Tacoma Defiance

PREVIEW: Tacoma Defiance set sights on successful inaugural season in MLS NEXT Pro

Defiance Season Preview Cover Joe Hafferty

As the Seattle Sounders First Team navigates its 2022 MLS season, the foundation for the future of the club will continue being laid with the Tacoma Defiance.

The 2022 season will mark a transformative year for the Defiance on multiple fronts. Most notably, after spending the club’s initial years competing in the second-division USL Championship, this season will mark its first as part of the recently established MLS NEXT Pro league

The advent of MLS NEXT is a turning point moment for player development in the country, as every MLS club will now have an affiliate team devoted entirely to creating a pathway for players from their developmental academies to their first team. While Seattle have already used Defiance in that capacity to great effect as a member of the USL Championship, Sounders Vice President of Player Development Henry Brauner said MLS NEXT can only serve to increase the opportunities and resources available to the next generation of young talent.

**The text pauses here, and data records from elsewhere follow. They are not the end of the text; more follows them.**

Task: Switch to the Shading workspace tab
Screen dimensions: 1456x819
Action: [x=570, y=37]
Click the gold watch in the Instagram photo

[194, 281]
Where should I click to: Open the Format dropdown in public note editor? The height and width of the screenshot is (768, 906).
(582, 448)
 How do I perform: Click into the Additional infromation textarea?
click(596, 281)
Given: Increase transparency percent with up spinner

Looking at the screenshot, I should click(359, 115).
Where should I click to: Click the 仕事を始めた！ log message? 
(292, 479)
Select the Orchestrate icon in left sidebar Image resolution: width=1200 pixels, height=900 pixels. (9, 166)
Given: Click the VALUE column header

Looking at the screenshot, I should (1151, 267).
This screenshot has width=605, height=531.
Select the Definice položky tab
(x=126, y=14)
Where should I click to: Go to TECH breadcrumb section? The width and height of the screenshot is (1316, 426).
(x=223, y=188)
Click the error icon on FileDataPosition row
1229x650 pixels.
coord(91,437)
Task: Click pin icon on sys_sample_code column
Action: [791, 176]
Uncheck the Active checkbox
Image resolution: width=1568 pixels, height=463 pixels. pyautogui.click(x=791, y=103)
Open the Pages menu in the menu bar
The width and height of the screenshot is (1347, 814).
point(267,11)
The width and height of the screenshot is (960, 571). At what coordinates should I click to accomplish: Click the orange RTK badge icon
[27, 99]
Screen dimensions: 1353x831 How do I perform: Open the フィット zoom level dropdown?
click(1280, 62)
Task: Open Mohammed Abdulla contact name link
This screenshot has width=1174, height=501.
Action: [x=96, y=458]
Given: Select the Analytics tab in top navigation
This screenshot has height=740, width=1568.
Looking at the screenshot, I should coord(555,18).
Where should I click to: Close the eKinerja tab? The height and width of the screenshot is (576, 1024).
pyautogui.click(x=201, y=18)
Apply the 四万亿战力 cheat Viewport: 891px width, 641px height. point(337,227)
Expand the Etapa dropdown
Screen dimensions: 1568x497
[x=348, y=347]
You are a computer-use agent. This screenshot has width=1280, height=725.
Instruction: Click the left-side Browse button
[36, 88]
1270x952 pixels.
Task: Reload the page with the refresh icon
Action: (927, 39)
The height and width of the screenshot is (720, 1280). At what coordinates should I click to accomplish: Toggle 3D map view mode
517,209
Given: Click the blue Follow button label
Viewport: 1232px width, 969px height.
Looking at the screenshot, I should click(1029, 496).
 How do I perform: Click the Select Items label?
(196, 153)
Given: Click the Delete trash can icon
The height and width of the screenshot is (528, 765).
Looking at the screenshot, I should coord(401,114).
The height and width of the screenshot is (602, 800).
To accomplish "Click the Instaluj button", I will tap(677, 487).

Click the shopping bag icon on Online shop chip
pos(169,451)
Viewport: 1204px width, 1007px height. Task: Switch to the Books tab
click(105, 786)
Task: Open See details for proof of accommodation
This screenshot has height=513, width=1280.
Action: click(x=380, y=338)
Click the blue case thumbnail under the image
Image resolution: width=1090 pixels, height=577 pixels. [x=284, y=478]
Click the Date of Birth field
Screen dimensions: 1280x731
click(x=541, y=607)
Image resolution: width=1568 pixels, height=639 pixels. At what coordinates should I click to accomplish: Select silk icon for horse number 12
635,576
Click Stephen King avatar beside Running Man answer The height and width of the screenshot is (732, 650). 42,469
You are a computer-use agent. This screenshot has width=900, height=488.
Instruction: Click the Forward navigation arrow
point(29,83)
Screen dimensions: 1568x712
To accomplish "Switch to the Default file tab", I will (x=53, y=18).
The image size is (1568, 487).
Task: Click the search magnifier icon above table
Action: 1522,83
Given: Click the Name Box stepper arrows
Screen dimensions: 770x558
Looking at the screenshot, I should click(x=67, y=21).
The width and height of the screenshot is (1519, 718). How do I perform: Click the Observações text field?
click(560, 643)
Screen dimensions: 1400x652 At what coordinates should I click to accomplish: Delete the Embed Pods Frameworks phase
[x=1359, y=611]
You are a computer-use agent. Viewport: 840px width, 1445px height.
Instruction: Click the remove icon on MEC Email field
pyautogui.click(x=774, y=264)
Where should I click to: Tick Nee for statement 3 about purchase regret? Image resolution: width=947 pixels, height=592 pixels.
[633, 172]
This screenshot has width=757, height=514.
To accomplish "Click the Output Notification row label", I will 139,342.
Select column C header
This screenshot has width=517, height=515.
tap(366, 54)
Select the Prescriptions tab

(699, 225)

“I think there’s going to be more opportunities for the young players, there’s going to be different challenges for our young players, which is a good thing because we always want to challenge our young guys,” Brauner said. “I think we’re going to be able to get a lot of benefits and a lot of positives.”

Over the past two years, Seattle have begun to reap the benefits of the club’s youth development pathway, as players like Danny Leyva, Josh Atencio, Reed Baker-Whiting and Obed Vargas have all signed with the First Team and started to command MLS minutes. All four started their professional careers with Tacoma after ascending through the youth ranks, proof of concept for the Sounders and Defiance head coach Wade Webber.

Vargas’ early-season emergence for the Sounders in 2022 is but one example of the type of ascendance that is possible. The 16-year-old Anchorage, Alaska-native has been a revelation since signing with the Sounders from Defiance during preseason, starting and playing 90 minutes in each of Seattle’s first three Concacaf Champions League matches while also making three additional appearances in MLS play.

“We are so happy and proud of him,” Webber said of Vargas. “He’s an example of what can happen if you trust a young guy and you give him support and you put a team around him that’s talented. Obed is not playing with a bunch of kids on the first team right now, he’s playing with internationals – men who are twice his age and have done this for a long time.”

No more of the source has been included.